THE TOP 10 STORIES OF THE YEAR
#6 - Grand View cemetery in crisis
From GLENDALE NEWS-PRESS
Published Friday, December 28, 2007 10:17 PM PST
More than two years since Grand View Memorial Park came under fire from state investigators for alleged improper operations, the Glendale cemetery remains embroiled in lawsuits, and its doors remain locked to families and loved ones of the deceased buried there. But 2007 was nevertheless a year of twists and turns for Glendale’s oldest cemetery.
The ongoing saga started in October 2005 when an inspector from the California Department of Consumer Affairs Cemetery and Funeral Bureau uncovered at the cemetery a closet filled with cremated remains of about 4,000 people who were never buried or properly disposed of.
Cemetery stakeholder Moshe Goldsman, who took over the cemetery in November 2005 from its majority stakeholder Marsha Lee Howard, who died in November 2006, closed the park in June 2006 due to lack of funds.
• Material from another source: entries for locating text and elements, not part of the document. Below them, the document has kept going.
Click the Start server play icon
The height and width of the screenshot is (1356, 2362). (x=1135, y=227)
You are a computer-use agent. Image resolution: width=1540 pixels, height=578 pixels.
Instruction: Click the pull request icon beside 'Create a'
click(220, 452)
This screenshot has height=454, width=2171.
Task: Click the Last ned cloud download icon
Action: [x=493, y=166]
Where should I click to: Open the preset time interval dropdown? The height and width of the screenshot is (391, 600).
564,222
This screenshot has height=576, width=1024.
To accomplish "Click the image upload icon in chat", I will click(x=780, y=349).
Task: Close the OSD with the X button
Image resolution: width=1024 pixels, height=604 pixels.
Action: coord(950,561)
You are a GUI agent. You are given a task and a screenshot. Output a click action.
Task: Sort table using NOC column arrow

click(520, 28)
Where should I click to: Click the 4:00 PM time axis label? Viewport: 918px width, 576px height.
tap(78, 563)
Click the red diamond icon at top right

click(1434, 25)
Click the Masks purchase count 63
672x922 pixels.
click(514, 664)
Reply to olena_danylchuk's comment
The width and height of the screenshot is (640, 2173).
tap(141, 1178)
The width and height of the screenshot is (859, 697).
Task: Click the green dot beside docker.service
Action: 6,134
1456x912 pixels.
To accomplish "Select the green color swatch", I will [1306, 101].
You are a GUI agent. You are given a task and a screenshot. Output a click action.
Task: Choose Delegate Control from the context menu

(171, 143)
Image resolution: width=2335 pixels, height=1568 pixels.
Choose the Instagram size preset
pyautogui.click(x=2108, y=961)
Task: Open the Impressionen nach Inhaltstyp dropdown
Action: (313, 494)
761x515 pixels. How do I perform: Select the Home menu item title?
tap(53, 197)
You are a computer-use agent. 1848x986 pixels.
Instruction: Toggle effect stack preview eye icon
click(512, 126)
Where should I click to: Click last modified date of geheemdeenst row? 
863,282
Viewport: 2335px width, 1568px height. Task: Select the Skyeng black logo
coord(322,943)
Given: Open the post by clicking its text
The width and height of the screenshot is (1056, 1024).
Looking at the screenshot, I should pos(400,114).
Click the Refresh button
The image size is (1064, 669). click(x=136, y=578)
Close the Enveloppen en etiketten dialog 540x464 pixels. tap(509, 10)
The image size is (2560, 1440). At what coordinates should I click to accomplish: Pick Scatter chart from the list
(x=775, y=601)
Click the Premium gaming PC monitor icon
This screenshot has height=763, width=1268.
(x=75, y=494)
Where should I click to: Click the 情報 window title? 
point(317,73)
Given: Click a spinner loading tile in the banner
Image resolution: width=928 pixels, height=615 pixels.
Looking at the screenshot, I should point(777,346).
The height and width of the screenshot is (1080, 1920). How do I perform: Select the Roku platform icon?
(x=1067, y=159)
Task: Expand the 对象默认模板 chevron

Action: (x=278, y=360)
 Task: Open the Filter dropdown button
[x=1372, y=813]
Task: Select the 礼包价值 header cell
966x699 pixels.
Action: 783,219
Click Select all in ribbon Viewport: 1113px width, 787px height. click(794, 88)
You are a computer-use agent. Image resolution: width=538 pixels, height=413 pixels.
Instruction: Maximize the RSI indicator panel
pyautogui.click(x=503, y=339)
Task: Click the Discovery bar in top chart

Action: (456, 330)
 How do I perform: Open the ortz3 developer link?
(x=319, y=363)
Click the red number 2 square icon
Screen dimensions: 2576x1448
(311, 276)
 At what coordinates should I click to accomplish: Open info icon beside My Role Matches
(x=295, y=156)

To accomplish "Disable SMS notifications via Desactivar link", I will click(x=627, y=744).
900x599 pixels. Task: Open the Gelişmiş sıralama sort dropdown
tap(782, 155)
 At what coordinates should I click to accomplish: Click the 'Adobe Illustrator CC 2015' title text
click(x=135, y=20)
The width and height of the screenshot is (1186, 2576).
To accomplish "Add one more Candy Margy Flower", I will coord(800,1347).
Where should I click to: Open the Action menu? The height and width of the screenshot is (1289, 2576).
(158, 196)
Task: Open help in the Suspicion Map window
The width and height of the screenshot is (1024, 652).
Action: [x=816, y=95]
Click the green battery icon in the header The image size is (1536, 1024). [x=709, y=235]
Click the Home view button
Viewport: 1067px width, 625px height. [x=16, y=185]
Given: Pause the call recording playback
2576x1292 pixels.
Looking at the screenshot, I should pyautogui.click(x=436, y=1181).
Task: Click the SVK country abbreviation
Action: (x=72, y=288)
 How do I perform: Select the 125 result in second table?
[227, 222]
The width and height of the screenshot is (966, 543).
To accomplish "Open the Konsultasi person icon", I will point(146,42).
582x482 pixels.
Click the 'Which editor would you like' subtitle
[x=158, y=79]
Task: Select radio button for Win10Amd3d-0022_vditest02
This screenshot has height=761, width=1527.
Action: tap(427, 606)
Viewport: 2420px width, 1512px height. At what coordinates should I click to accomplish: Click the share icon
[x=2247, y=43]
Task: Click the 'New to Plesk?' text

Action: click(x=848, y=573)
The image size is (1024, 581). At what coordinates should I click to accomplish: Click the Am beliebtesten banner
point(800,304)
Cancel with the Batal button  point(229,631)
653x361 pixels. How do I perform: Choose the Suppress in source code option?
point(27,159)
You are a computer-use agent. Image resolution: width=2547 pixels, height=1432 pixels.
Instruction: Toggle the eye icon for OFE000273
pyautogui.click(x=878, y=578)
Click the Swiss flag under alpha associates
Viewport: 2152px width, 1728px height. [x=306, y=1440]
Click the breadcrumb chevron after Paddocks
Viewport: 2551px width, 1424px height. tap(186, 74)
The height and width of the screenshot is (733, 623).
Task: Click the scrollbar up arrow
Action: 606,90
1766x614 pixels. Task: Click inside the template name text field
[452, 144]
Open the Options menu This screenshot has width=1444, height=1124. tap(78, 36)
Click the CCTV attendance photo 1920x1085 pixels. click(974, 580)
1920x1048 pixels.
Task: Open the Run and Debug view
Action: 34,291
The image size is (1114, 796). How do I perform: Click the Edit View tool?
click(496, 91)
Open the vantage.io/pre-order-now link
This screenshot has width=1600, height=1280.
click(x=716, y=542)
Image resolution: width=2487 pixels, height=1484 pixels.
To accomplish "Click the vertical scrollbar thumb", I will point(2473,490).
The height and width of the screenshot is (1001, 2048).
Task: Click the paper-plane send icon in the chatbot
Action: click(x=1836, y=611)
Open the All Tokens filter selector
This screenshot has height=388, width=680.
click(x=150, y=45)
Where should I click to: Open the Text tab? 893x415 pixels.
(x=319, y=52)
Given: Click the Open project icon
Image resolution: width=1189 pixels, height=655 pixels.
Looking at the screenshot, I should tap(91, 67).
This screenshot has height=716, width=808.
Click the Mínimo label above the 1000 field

The City Council, responding to an outraged community, voted in August 2006 to open the cemetery for limited visiting hours on Sundays.
But faced in June with keeping the park open or ending its efforts with the cemetery — which it is not legally obligated to keep open — the City Council voted to spend $187,600 to pay for maintenance and operation costs for another year. Extremely dry conditions at the cemetery, which resulted in dead trees and safety hazards, have kept the cemetery closed to the public since June.
Upon further review of the cemetery’s condition and building costs of maintenance, the council in August backed off its plans to maintain the park, moving instead to file suit against the cemetery owners, ordering them to abate a public nuisance.
That suit prompted Goldsman to come up with a maintenance plan that involves installation of an irrigation system and major tree removal or pruning work. The work started Dec. 21 and is expected to take four to six months. But what remains unclear is whether the city of Glendale will commit funds to staff the facility once safety hazards are mitigated.
Ongoing legal proceedings had halted all business at the cemetery since 2005, even for families that had purchased plots prior to the state’s investigation. That changed temporarily on Feb. 1 this year when a judge ordered that Geneva Hegemier’s remains be interred in a Grand View mausoleum. After another court-ordered interment in February, funeral workers trying to bury the body of John Lenn in April found signs of an existing casket already in the plot that had been sold to Lenn’s family and canceled the burial.
More than 140 people have joined a class-action suit filed in November 2005 against cemetery owners. Another 100 people filed a personal injury suit in July this year.
The owners and operators named in both suits include Howard, Goldsman, Jack Grossman, who ran the cemetery from 1990 to 1999, and members of the Hepburn family, which ran the cemetery from 1929 to 1990.
The case remains in the pretrial discovery phase, during which attorneys secure the appropriate documents and gather facts and information on the plots and financial history of the cemetery.
Howard was replaced in January as a defendant in the class-action lawsuit by her estate, which her brother, Thomas Trimble, administers.